In September, the Supreme Court delivered a landmark judgement reading down Section 377 of the Indian Penal Code that criminalised “unnatural sex”. The verdict recognised that all citizens should enjoy equal rights irrespective of their sexuality, but there is still a long way to go before India’s lesbian, gay, bisexual and transgender community is able to lead lives free from discrimination in their daily lives.

Based on the belief that literature is the best way to bust myths and increase acceptance, Samapathik Trust, an organisation in Pune that works with issues of advocacy and health for queer communities, is hosting the city’s first LGBT Marathi literature festival on November 25. The one-day festival will include book and poetry readings and will also feature a session for aspiring writers on how to have their work published.

Bindumadhav Khire, who founded Samapathik Trust in 2002, said that the scrapping of Section 377 was not the impetus for the festival but a variety of reasons spurred the decision.
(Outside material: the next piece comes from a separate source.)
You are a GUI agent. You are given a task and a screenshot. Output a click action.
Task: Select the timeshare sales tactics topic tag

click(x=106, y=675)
He had been thinking of such a festival for many years, he said, but no Marathi literature festival was comfortable hosting multiple sessions on LGBT issues.
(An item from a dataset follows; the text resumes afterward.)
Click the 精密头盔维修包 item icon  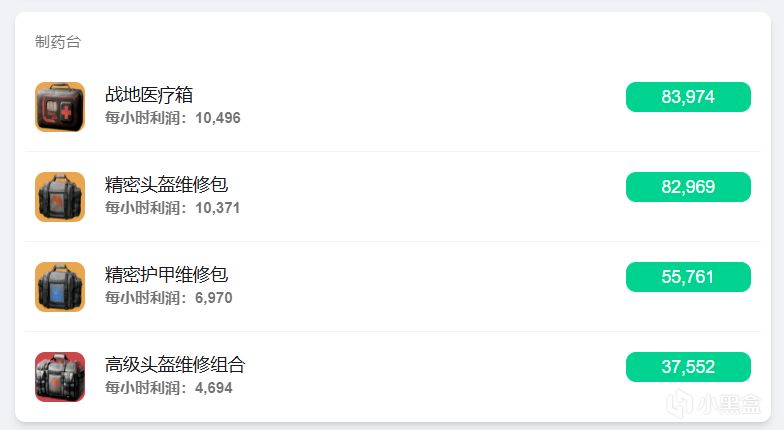[x=60, y=197]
The main purpose of the festival, Khire said, was to popularise literature on LGBT themes so that Pune’s queer community, as well as others, are able to access experiences and understand problems faced by LGBT people. “They will learn through these experiences and get the knowledge to enrich their own lives,” he said. “And other people will understand need to accommodate us and stop discrimination and ridicule.”

Khire also said that there was not enough Marathi writing on these themes and that he was unable to find books and poems about the LGBT community in the language when he starting work on LGBT rights through his trust. “I did not come across a single book in Marathi on this topic and had no choice but to get literature from English,” he said, adding that it was hard to get people to connect with western literature due to a difference in culture.

When Khire decided to write a book himself, finding a publisher proved to be a nightmare. “Publishers told me it is raddi [garbage],” he said. That book, Partner, was finally self-published in 2004. A few other books about the queer community have been published in Marathi since then and Khire has invited them to present their work. Mi Hijada Mi Laxmi, the autobiography of transgender activist Laxmi Narayan Tripathy, co-written with journalist Vaishali Rode and published in 2012, was a rare exception in that the book’s publishers Manovikas Prakashan wanted the book to be written. But Khire says getting publishers for books by LGBT Indians remains difficult and that the answer lies in digital publishing.

The festival will include a session by Tathapi Trust, an organisation involved with health training and advocacy, that will teach attendees how to go about recording podcasts that will be uploaded on their website.” Other organisations will also teach about blogging, how to publish articles and explain more about websites that have articles about LGBT issues,” Khire said.